#### [任务说明]
能否把下面记录中从含有“This screenshot has width=1024, height=427.”的那一行到含有“tab-bar: Instructions Chart of Accounts Payroll R… is”的那一行（首尾两行都算在内）一字不改地重新写出来？

#### [数据列表]

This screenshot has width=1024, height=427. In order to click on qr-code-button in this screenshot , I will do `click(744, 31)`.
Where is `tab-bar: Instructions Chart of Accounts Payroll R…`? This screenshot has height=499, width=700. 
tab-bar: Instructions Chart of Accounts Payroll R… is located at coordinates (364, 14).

...

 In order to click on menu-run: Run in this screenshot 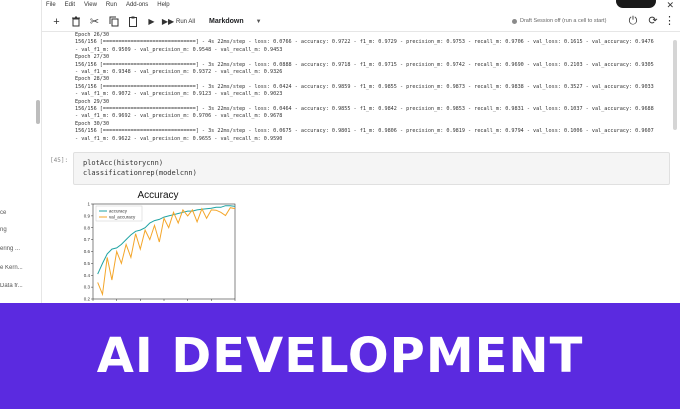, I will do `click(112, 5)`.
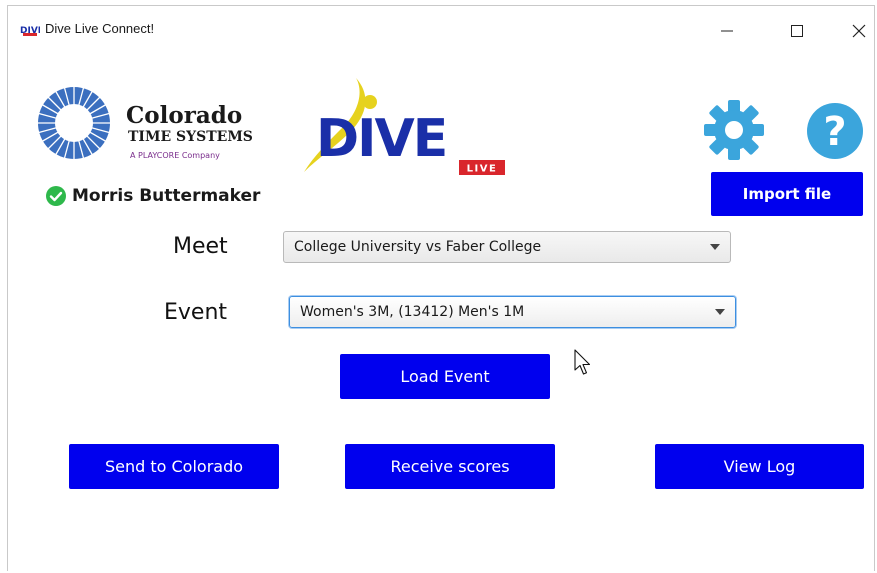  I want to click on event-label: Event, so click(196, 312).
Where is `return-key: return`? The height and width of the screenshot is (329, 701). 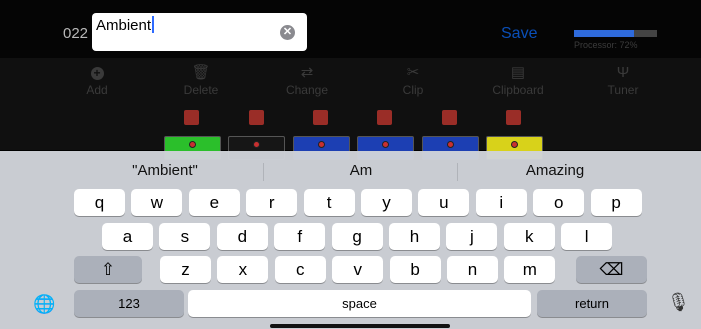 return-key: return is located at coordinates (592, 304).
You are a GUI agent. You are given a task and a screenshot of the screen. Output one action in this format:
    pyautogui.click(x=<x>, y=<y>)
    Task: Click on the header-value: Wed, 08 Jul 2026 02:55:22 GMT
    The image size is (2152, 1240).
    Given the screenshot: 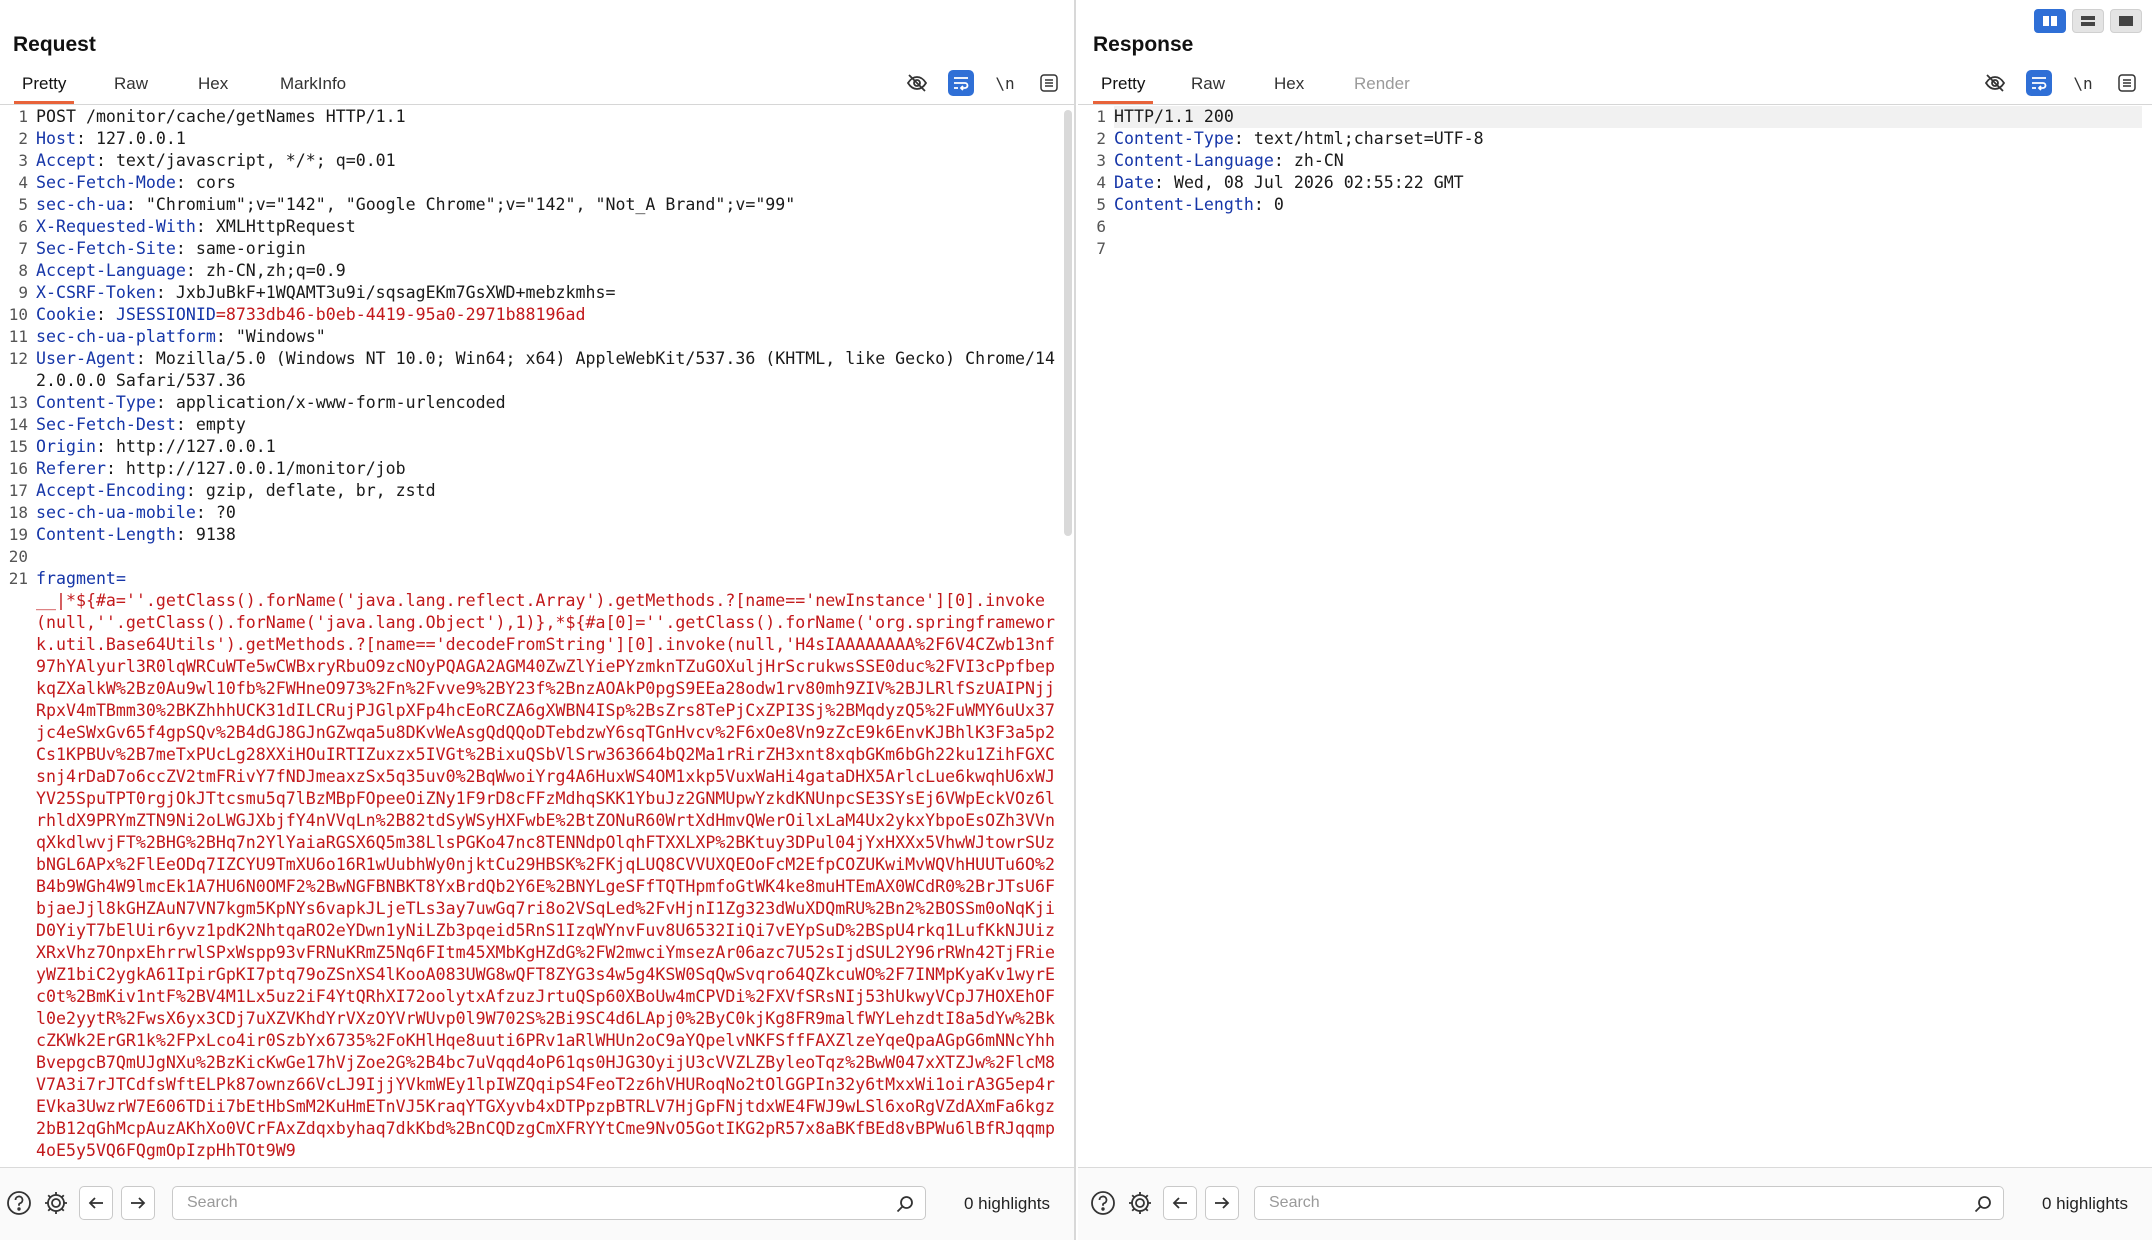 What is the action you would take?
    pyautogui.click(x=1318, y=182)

#### [任务结果]
This screenshot has width=1024, height=427. In order to click on qr-code-button in this screenshot , I will do `click(744, 31)`.
Where is `tab-bar: Instructions Chart of Accounts Payroll R…`? This screenshot has height=499, width=700. 
tab-bar: Instructions Chart of Accounts Payroll R… is located at coordinates (364, 14).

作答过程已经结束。